/---
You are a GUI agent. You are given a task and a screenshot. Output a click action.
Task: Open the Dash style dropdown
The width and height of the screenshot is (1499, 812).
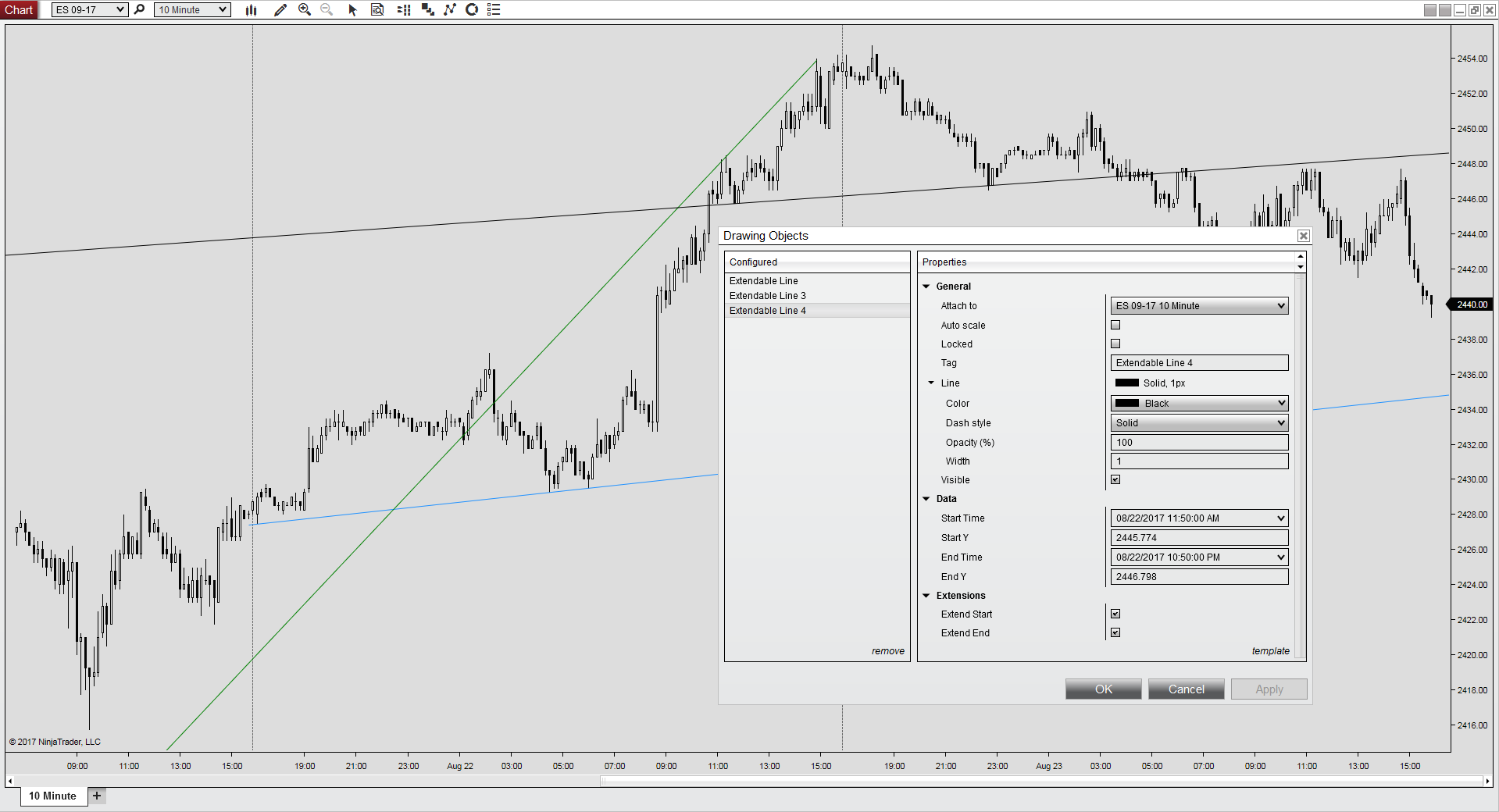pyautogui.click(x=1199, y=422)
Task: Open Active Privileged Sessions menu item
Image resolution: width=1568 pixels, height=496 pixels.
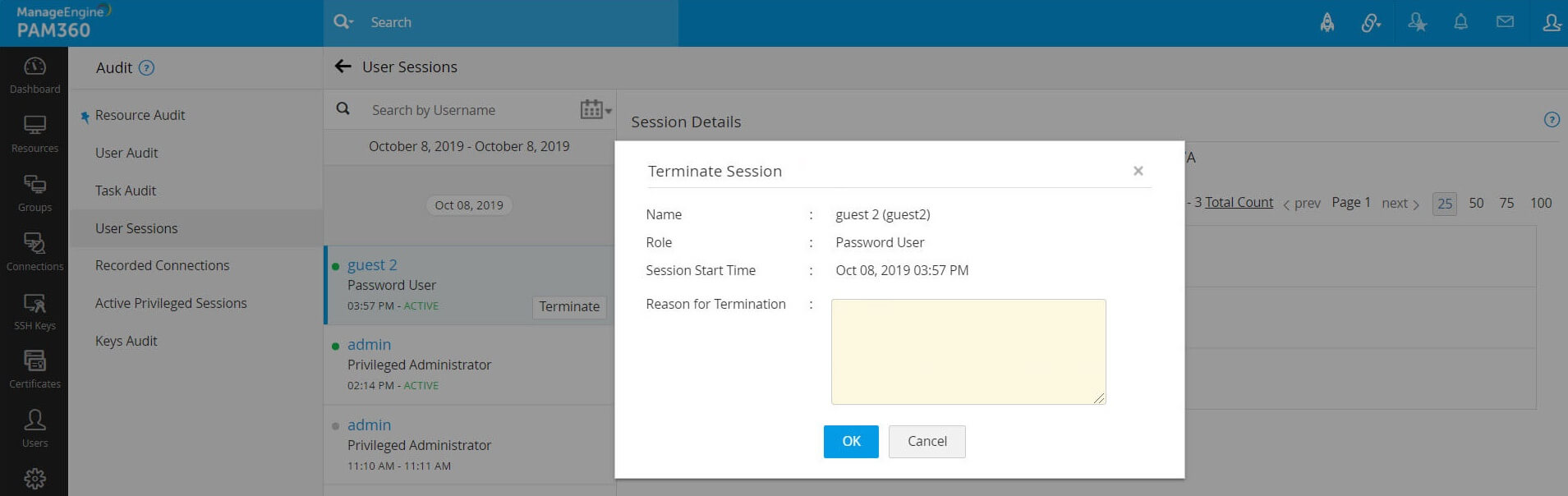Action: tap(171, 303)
\---
/---
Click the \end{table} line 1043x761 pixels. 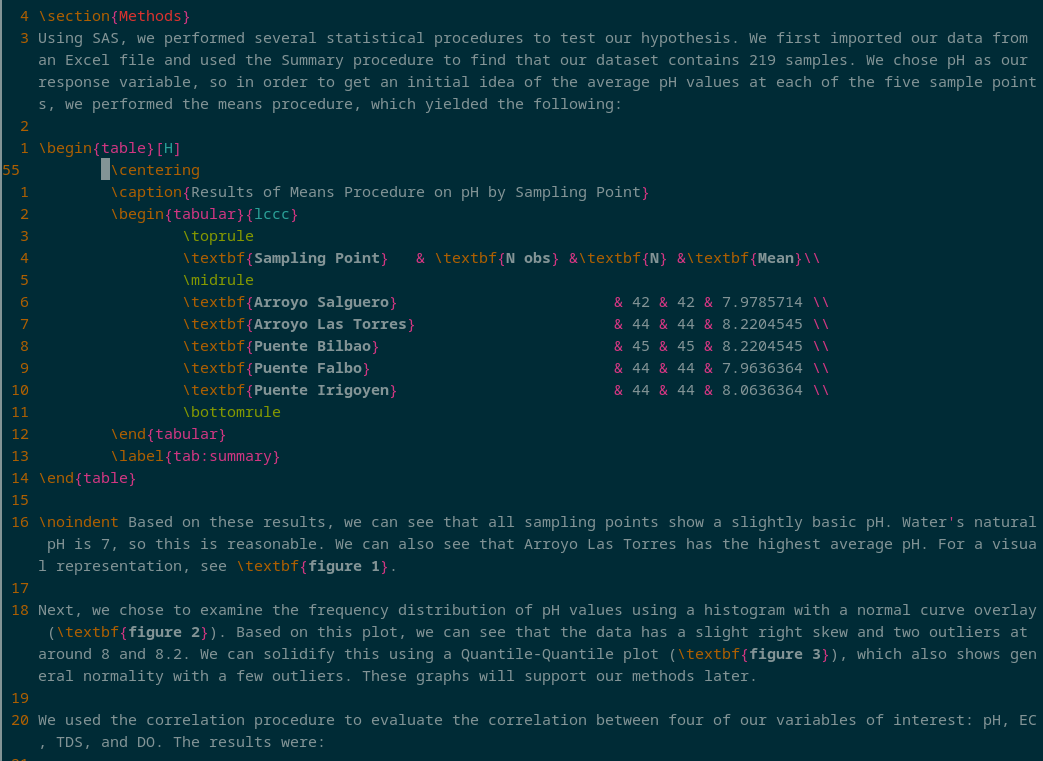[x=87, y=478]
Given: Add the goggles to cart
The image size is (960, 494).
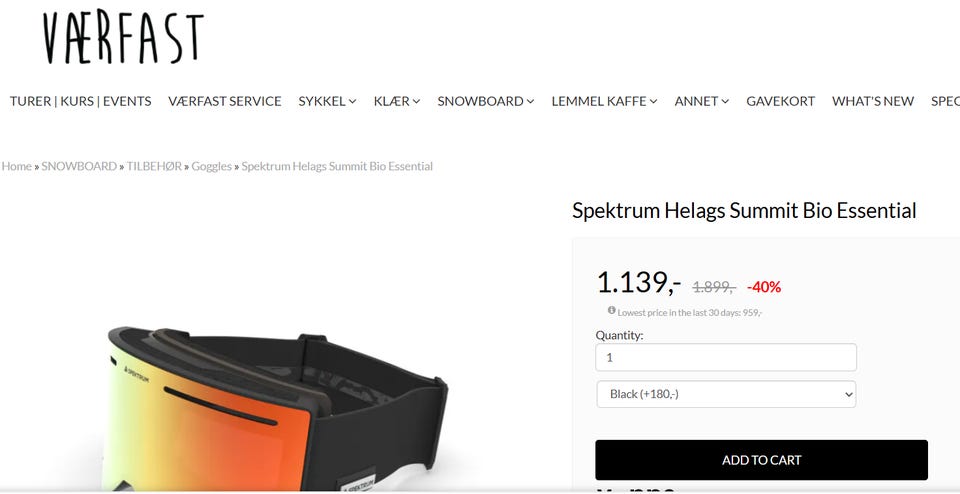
\---
/---
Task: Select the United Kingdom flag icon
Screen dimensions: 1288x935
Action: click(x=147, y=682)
\---
**What to do**:
Each line that mentions the string "Open" must be copied from the listing.

**The answer**:
Task: Open the Dash style dropdown
Task: Open Active Privileged Sessions menu item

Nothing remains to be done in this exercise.